EXCERPT TO READ:
* * * * * * * * *

Bus Industry Confederation says PAYGO reform needs to be friendlier to bus industry

As the National Transport Commission (NTC) seeks to reform the pay-as-you-go (PAYGO) heavy vehicle charges system, Bus Industry Confederation (BIC) executive director Michael Apps says the bus industry should not be paying so greatly for road maintenance.

Currently, buses and other heavy vehicles – mainly trucks – are charged roughly the same rates for their differing road use: approximately 26 cents per litre of diesel used.

“The Bus Industry Confederation has been a long-time supporter of heavy vehicle charges that reflected the cost of using the roads with the view that this should be the stepping stone to a comprehensive road pricing regime for all road users,” Apps says in his response to an NTC discussion paper.

He argues buses and other heavy vehicles should be charged differently for road use, as they have different effects on aspects such as the environment, public transport, and the economy.

* * * * * * * * *

[Stored data entries]
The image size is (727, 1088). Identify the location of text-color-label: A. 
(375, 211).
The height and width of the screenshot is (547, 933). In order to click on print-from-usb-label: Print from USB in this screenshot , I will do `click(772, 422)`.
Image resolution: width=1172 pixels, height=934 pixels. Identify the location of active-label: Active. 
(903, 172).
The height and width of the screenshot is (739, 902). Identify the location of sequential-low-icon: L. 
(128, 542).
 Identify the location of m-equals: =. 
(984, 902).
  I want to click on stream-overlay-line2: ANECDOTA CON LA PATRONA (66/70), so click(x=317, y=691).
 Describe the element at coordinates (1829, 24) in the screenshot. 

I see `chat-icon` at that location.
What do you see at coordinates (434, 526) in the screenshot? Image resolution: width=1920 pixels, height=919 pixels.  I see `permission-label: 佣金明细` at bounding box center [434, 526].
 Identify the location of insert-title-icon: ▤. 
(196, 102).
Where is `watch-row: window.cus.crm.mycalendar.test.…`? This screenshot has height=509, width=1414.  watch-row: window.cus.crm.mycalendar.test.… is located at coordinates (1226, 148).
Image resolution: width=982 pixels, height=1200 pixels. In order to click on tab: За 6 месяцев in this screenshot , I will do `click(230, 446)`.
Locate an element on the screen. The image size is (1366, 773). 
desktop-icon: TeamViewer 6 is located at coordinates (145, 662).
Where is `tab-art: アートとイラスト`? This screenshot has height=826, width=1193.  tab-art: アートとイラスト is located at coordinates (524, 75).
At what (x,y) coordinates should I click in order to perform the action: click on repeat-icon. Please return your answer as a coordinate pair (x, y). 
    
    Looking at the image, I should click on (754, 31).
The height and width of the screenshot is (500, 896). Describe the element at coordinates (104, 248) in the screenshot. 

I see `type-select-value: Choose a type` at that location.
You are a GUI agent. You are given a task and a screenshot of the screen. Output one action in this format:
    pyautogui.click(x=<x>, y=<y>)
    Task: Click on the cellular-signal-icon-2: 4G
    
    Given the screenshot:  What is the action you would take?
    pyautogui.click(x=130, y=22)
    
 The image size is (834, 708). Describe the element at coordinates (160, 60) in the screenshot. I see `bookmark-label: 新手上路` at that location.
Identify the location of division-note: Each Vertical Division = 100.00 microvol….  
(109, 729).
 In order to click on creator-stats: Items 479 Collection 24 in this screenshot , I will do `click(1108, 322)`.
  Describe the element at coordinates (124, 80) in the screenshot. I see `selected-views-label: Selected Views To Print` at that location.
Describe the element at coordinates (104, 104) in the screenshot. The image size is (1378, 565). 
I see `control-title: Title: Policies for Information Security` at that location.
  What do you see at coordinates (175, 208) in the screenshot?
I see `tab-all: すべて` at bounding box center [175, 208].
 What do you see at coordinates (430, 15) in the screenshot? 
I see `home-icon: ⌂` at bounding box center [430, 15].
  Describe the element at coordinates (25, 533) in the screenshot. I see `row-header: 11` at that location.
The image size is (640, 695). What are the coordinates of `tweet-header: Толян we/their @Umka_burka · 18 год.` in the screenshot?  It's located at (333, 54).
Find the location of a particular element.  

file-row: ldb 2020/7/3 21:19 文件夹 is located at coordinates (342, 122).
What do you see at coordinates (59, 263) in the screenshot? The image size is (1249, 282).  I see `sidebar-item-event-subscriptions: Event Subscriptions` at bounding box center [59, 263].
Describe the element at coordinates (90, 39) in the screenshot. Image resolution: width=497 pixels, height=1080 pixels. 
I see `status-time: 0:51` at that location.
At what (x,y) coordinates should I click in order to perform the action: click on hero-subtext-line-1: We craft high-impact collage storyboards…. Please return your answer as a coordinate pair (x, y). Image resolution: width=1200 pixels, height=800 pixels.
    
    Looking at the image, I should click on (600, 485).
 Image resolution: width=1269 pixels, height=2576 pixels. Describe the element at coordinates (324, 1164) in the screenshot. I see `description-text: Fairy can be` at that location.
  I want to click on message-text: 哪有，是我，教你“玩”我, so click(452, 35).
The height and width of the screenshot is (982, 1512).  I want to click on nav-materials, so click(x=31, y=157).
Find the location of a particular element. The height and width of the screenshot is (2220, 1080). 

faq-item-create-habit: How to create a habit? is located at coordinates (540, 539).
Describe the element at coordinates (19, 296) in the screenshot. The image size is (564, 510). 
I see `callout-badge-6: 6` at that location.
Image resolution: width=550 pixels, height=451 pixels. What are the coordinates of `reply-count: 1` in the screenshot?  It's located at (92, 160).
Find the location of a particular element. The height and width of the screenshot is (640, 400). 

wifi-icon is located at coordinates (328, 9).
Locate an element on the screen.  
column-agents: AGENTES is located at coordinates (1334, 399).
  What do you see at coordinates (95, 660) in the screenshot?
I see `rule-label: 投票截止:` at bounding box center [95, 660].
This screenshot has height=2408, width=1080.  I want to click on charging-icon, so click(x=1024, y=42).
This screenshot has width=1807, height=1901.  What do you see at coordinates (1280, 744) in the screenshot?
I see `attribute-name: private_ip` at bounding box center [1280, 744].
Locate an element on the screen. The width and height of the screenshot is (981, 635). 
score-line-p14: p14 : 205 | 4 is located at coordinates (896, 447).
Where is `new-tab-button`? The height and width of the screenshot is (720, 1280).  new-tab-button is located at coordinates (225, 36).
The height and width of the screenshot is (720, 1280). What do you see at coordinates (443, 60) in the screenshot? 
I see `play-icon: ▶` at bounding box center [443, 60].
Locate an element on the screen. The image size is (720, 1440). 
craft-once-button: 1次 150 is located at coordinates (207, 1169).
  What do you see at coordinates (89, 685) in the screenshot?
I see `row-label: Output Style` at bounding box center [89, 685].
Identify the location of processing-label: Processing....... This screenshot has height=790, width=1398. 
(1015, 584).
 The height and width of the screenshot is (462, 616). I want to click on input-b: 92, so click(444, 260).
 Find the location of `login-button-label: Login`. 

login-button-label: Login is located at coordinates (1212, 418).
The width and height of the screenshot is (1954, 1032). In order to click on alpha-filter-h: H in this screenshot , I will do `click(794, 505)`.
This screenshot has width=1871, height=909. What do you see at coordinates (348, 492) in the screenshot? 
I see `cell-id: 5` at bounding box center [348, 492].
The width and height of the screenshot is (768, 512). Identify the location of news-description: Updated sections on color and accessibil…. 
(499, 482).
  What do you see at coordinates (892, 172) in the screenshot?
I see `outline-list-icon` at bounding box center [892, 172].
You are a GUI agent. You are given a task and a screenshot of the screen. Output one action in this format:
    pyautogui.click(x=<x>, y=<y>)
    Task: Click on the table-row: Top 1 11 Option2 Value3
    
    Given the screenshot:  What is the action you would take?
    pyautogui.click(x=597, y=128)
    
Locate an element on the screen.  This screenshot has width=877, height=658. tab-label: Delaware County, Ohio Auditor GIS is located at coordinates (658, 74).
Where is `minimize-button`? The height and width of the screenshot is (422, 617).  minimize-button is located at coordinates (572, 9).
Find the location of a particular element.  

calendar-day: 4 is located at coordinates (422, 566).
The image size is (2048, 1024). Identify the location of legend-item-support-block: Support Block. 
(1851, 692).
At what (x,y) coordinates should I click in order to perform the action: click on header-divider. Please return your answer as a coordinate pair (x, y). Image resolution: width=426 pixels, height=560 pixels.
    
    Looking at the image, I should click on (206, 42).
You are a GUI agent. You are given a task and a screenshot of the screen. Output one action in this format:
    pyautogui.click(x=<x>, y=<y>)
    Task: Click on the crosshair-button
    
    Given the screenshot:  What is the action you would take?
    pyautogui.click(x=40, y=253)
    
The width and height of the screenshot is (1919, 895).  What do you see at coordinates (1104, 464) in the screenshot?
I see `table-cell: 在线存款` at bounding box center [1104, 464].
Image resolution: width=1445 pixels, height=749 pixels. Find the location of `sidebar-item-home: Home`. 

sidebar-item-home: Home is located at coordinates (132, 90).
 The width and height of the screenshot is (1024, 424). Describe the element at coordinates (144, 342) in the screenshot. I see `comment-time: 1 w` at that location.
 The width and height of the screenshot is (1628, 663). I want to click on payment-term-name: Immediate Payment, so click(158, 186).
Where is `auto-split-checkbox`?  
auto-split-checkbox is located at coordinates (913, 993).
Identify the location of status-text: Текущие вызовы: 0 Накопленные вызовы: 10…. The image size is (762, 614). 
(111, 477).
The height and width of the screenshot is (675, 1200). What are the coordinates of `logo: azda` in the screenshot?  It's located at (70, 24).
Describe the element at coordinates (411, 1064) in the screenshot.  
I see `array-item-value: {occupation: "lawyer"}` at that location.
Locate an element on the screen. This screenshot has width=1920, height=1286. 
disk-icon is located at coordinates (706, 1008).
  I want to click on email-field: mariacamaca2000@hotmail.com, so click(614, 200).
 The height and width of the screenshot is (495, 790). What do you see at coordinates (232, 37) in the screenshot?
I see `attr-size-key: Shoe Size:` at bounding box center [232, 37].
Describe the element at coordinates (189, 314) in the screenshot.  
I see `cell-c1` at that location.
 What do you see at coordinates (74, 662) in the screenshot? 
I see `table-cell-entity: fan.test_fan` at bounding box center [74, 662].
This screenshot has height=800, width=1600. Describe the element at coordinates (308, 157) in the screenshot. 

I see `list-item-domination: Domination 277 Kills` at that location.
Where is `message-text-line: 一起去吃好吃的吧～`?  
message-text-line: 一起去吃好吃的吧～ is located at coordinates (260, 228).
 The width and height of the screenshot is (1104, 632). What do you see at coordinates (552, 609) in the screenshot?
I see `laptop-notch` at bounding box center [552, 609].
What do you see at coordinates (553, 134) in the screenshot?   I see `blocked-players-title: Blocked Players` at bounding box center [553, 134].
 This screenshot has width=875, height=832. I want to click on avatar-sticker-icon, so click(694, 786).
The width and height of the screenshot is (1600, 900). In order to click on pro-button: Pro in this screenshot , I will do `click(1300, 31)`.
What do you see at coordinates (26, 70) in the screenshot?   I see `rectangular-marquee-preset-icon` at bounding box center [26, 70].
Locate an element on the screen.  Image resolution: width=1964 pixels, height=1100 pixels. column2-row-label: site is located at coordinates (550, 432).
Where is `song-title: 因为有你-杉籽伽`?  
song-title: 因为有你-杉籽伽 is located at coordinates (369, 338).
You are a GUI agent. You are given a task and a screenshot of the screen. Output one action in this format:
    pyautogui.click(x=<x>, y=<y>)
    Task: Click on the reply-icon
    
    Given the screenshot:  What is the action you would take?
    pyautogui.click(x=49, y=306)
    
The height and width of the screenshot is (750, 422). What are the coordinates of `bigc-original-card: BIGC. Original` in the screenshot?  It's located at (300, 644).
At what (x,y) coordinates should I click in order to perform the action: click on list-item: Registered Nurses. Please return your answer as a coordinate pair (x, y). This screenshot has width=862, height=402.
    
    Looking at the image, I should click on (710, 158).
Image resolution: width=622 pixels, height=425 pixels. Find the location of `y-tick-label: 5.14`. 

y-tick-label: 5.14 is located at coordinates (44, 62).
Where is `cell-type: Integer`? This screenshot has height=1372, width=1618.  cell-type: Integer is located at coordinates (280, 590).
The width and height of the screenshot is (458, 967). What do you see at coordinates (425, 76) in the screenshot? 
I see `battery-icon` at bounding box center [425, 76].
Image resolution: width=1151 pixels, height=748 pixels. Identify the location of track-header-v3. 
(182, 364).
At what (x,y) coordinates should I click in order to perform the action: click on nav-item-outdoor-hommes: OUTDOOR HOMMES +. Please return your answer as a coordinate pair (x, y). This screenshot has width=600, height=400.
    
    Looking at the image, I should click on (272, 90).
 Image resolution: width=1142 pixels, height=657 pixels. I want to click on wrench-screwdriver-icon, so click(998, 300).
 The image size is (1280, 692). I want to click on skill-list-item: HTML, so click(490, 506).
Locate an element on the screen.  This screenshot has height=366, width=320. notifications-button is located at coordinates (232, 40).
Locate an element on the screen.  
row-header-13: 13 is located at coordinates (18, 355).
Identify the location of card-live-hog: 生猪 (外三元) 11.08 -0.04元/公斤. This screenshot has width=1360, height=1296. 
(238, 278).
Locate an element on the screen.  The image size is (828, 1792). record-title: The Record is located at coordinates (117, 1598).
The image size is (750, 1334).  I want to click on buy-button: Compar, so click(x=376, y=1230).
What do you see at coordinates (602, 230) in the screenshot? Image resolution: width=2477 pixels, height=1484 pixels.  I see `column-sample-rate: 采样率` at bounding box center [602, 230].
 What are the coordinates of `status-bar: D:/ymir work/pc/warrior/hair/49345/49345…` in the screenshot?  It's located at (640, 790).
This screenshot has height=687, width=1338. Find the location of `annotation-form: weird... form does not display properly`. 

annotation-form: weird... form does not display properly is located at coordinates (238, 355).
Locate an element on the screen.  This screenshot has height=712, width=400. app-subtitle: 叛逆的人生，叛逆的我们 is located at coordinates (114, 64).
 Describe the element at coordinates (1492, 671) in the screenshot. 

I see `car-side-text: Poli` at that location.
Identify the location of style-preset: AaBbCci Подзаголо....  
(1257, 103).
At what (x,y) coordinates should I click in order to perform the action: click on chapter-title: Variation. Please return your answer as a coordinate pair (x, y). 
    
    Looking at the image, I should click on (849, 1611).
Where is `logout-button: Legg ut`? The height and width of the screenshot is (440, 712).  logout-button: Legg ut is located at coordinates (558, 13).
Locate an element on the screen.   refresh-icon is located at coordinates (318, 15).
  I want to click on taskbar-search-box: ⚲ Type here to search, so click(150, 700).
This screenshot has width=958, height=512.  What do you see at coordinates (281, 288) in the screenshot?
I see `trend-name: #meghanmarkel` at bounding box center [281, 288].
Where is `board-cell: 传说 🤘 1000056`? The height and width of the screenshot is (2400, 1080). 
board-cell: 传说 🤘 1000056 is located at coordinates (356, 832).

* * * * * * * * *

DIRECTIONS:
**1.** Name the aspects that the bus charges excerpt says buses and other heavy vehicles affect differently.
**2.** Copy the stored data entries verbatim, everything from the line containing "Identify the location of style-preset: AaBbCci" down to the end of the entries.

RESPONSES TO THE EXERCISE:
**1.** The environment, public transport, and the economy.

**2.**
Identify the location of style-preset: AaBbCci Подзаголо....  
(1257, 103).
At what (x,y) coordinates should I click in order to perform the action: click on chapter-title: Variation. Please return your answer as a coordinate pair (x, y). 
    
    Looking at the image, I should click on (849, 1611).
Where is `logout-button: Legg ut`? The height and width of the screenshot is (440, 712).  logout-button: Legg ut is located at coordinates (558, 13).
Locate an element on the screen.   refresh-icon is located at coordinates (318, 15).
  I want to click on taskbar-search-box: ⚲ Type here to search, so click(150, 700).
This screenshot has width=958, height=512.  What do you see at coordinates (281, 288) in the screenshot?
I see `trend-name: #meghanmarkel` at bounding box center [281, 288].
Where is `board-cell: 传说 🤘 1000056`? The height and width of the screenshot is (2400, 1080). 
board-cell: 传说 🤘 1000056 is located at coordinates (356, 832).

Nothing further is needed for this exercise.